Intanto la piccola Rimsha, affetta da ritardo mentale (certificata dalla perizia del medico nominato dal Tribunale, che il giudice ha però deciso di non tener in conto), continua ad essere detenuta in cella nel carcere di massima sicurezza di Islamabad. Venerdì il giudice ha esteso l’arresto per altre due settimane, ma si spera che lunedì sia deciso il rilascio su cauzione, come richiesto dalla difesa. La mamma della quattordicenne ieri aveva diffuso un appello al presidente Zardari: “La scorsa settimana una folla inferocita ha minacciato di bruciare viva mia figlia, e tra 24 ore un giudice deciderà se potrà tornare in libertà o restare in carcere. Rimsha è una minore che soffre di ritardo mentale e spesso non controlla le sue azioni. Nonostante ciò la polizia locale in Pakistan l’accusa di aver dissacrato il Corano, e abbiamo paura per la sua vita”. L’appello, che si conclude con la richiesta di scarcerazione e di protezione, è stato pubblicato dal sito Avaaz e ha già raccolto un milione di firme. Numerose raccolte di firme sono state aperte anche da siti cattolici, tra i quali segnaliamo il sito ‘Cultura Cattolica’, che per primo aveva fatto l’ipotesi che le prove potessero essere state costruite dagli stessi accusatori.

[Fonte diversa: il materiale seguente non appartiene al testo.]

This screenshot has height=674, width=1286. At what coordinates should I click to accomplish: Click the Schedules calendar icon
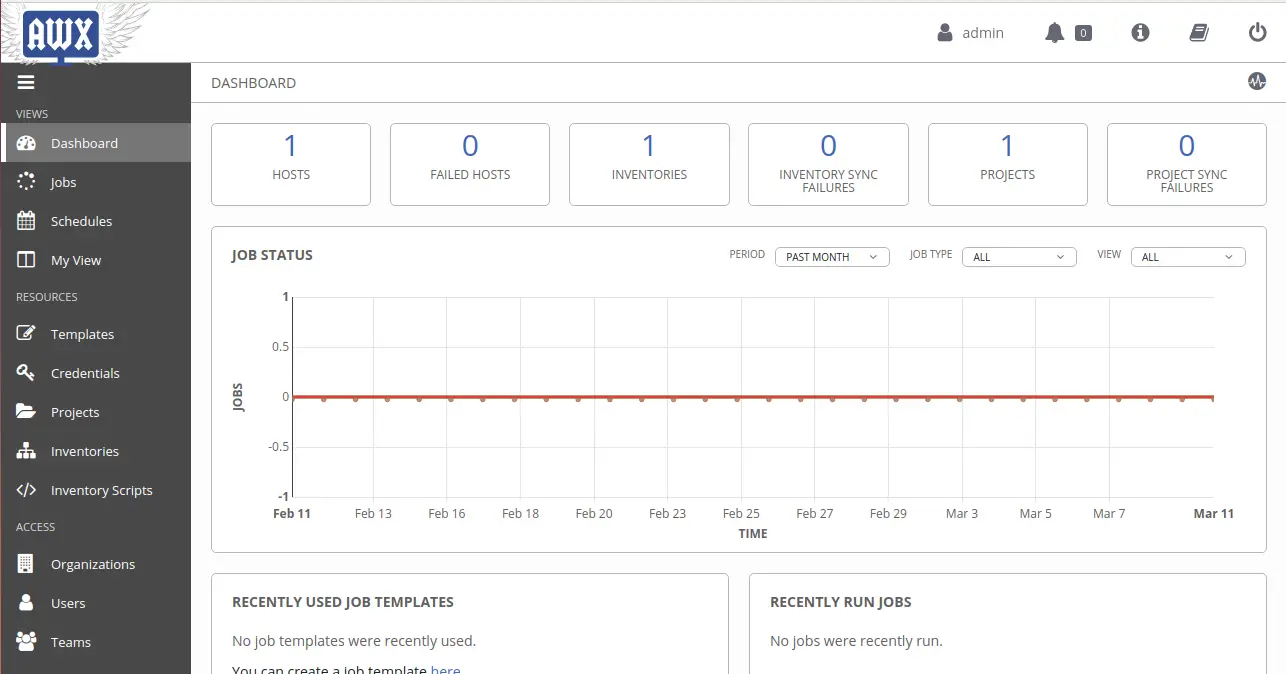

Intanto, il presidente del Consiglio degli ulema pachistani, Tahir Ashrafi, ha chiesto al presidente Zardari di intervenire immediatamente per sottrarre il caso alla giustizia ordinaria e di avocarlo alla Corte Suprema, e di togliere Rimsha dalla custodia in carcere e di darle protezione. Ciononostante occorre tenere alta l’attenzione internazionale su quanto sta avvenendo perché se è vero che è stato arrestato il principale accusatore, ne esiste ancora uno: un bambino di una famiglia con cui conviveva nella stessa abitazione. L’imputazione così rimane e l’episodio rischia solo di aprire solo un altro filone di indagine, in un paese dove le violenze extragiudiziali sono assai frequenti, anche in caso di assoluzione piena.